Bad Weather Composition – If you’re out in the storm and the wind and rain are pelting you, take a few minutes to check that your composition is good, and that you are properly framing your shots. It’s easy to be distracted or overwhelmed by a bad storm, and end up with bad lightning photos.

Keep an Eye on The Weather – If you know a storm is coming, and prepare for a lightning shoot in advance, your chances of taking great photos drastically improve. Lightning photography tips like this one are understated, but they make all the difference, especially in harsh weather conditions.

Taking Excellent Lightning Photos

When you are forced to take photos in a storm, simple processes like tripod set up, and reducing camera shake – become a challenge. Photographers always come up with inventive ways to solve these problems, by keeping a roll of tape around for extra weight or stabilization.

Your Tripod – Set up your tripod on level ground, and bring along a remote release if you can. It’s remarkably simple to get blurry lightning photos because of climate interference, or manually pressing the shutter open. Lightning photography tips like this one will reduce camera vibrations.

Autofocus and Flash – The first thing you should do is turn off autofocus, so that your wide angle lens doesn’t try and find a subject far off in the distance. Keep your flash off as well, its not going to help you at this great distance.


Stirring imagery by photographer Friday the 13th.

[Click here to learn amazing trick photpgaphy from a pro]

Aperture Priority – Set your camera to AV mode, or aperture priority mode. This will make each photo as sharp as possible, especially when you’re shooting in burst mode. Your shutter speed will have to be set fairly high, or you’ll risk missing those bright strikes you want.
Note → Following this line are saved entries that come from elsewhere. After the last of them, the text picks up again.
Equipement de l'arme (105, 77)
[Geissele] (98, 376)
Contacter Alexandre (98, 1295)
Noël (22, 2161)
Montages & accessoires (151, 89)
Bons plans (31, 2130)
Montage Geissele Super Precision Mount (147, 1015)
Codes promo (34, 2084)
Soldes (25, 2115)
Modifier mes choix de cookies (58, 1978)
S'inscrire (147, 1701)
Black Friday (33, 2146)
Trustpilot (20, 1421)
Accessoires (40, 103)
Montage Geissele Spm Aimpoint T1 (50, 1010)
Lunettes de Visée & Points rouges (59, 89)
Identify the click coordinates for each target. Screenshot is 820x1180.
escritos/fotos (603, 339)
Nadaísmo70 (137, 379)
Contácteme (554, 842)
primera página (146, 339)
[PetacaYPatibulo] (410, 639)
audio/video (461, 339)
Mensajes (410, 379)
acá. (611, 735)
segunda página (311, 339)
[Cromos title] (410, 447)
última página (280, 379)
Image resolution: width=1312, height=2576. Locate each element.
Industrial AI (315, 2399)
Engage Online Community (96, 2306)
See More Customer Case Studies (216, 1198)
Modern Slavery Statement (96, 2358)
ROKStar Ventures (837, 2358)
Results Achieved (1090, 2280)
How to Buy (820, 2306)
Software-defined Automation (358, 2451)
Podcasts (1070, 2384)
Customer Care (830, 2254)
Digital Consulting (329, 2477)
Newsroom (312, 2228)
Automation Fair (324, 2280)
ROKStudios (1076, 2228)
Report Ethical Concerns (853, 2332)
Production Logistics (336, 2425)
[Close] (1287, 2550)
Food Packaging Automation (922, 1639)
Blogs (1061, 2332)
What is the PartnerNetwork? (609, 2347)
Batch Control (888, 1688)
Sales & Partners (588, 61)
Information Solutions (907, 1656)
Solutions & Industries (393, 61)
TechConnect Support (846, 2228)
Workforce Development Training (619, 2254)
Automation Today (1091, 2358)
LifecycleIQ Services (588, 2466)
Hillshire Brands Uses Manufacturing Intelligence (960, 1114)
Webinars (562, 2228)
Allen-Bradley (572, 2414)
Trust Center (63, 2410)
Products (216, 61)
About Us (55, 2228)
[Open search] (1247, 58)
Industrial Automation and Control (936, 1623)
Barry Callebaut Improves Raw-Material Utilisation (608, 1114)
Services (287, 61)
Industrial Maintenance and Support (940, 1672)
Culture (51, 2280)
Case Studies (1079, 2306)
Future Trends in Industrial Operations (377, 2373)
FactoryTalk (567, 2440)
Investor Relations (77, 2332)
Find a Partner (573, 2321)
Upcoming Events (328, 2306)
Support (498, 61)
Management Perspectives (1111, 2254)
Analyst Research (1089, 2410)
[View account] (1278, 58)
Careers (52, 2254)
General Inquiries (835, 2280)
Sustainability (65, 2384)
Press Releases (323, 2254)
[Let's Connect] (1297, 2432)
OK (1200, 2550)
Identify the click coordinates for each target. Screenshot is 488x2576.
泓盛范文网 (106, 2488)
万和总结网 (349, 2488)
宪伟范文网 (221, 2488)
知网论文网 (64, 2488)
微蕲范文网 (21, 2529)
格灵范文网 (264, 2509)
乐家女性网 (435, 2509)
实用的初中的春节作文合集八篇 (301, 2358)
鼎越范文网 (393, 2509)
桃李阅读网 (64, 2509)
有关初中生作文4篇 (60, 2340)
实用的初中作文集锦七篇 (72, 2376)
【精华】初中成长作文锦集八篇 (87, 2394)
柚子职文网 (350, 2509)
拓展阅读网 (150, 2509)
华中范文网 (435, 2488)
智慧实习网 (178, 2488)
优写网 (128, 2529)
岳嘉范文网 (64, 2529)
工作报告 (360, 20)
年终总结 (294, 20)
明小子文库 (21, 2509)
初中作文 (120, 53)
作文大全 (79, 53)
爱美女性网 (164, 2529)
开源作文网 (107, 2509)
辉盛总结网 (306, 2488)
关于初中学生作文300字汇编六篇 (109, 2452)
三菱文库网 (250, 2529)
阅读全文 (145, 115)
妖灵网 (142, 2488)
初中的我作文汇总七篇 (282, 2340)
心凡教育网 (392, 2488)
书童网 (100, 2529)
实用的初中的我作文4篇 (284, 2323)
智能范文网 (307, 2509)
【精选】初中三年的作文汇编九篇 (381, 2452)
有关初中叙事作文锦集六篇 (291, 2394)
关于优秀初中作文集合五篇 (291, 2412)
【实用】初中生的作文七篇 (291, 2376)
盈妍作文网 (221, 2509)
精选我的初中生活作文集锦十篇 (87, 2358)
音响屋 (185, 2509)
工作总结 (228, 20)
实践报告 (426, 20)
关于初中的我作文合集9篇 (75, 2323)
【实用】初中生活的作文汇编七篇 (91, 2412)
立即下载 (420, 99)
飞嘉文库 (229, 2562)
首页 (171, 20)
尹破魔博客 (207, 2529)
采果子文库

RAW Format – Always shoot in RAW mode, for better color in your images. You can also set your camera to ‘bulb’ mode, which is a manual setting on your DSLR camera. It will help you regulate your shutter speed, to capture striking shots for exposures a little longer than normal.

ISO Settings – With your tripod on hand, you only need a low ISO setting to shoot great lightning photographs. A setting of 50 or 100 ISO is perfect. Lightning photography tips, like keeping your ISO low, will help you produce sharp, clear images.

Composing and Framing Lightning in Photos

If there are other elements in your pictures, you can use a subject in your foreground to properly frame your image. But what happens when it’s just you and the sky? Take note of interesting cloud formations and zoom in for a powerful single strike shot. You should also be aware of the exact locations the lightning is coming from, so that you can capture ‘the branch effect’ with wide angle landscape shots.

You won’t be able to control where the next strike is going to hit, so you’ll have to be patient. Having a quick shutter speed will help you capture those fleeting flashes of lightning – the trick is to keep shooting for as long as you can. These lightning photography tips will prepare you for photography in the storm. Obviously if you’re in a city, the rules change, and it gives you some interesting framing options with lightning above cityscapes.

Your goal is to keep your equipment dry, and to play around with your settings. Higher ISO’s for example, will make the lightning appear much brighter – which could be very rewarding in a well framed image. Like all new ways to capture images, these lightning photography tips are just the beginning. Keep working on your style, and don’t be afraid to try new things in the storm.